**Task details:** In the mailing-list message about glycerine, what kind of pump does Chris say they use to mix glycerine and WVO?

**Supplied text:**
2007-12-16 Thread Thomas Kelly
Chris,
 I have a small, experimental processor that would probably fit the 
bill for mixing the WVO and glycerine, but I'm going to use it to try the 
two stage acid - base process first.
 Two stage acid - base would allow me to use any WVO w/o treating it. 
Since the FFAs are converted to BD rather than to soap, there should be a 
higher yield and less soap in the wash. There should also be less soap 
settling out in the glycerine. I compost my glycerine and have the very 
distinct impression that glycerine that has been split from the FFAs (soap 
gone) composts better than glycerine that contains the soaps. This, even if 
the glycerine cocktail is neutralized before composting.
 Thanks for the info  .
Best to You,
  Tom
- Original Message - 
From: Chris Tan [EMAIL PROTECTED]
To: sustainablelorgbiofuel@sustainablelists.org
Sent: Wednesday, December 12, 2007 1:02 AM
Subject: Re: [Biofuel] Good use for glycerine


 Hi Tom,

 We use an ordinary 1/2 hp clear water pump with two inlet pipes to suck in
 glycerine and wvo. I just adjust the inlet openings to regulate the 
 mixing.

**Supplied data:**

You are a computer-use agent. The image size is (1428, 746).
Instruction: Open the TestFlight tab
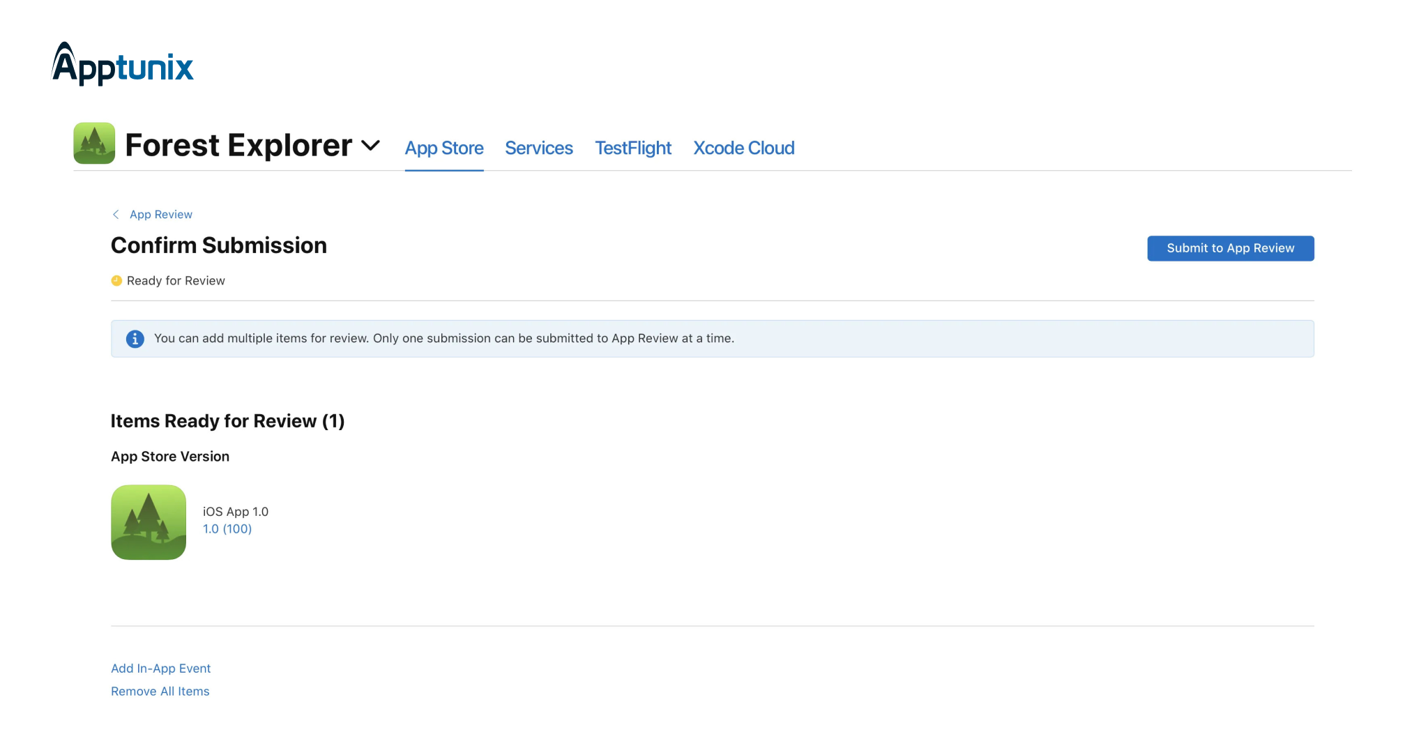pos(632,148)
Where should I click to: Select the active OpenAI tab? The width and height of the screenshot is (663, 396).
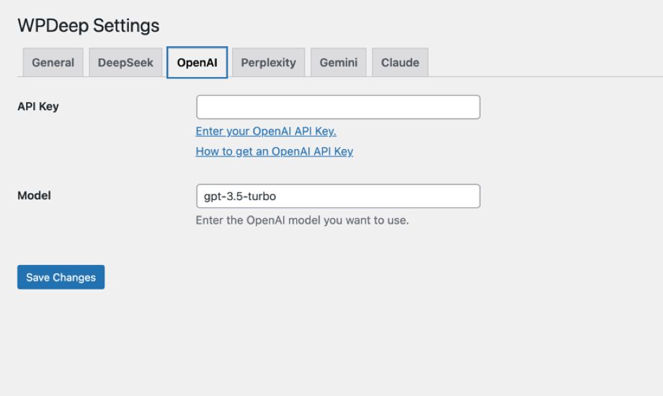tap(197, 63)
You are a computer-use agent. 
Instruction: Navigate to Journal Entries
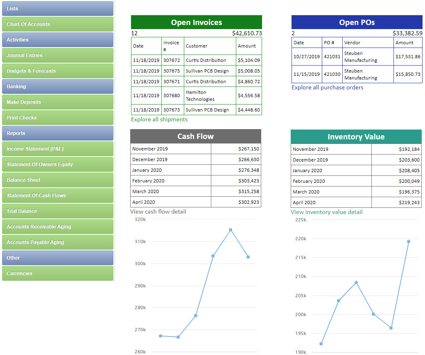pyautogui.click(x=57, y=55)
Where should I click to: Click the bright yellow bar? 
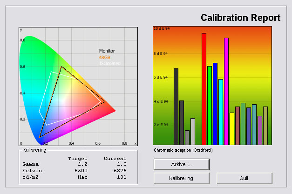tap(232, 128)
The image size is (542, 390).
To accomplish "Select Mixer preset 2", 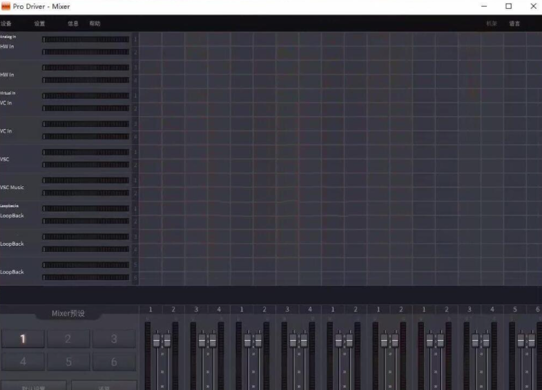I will click(x=68, y=339).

**Output of the exercise:** An ordinary 1/2 hp clear water pump with two inlet pipes.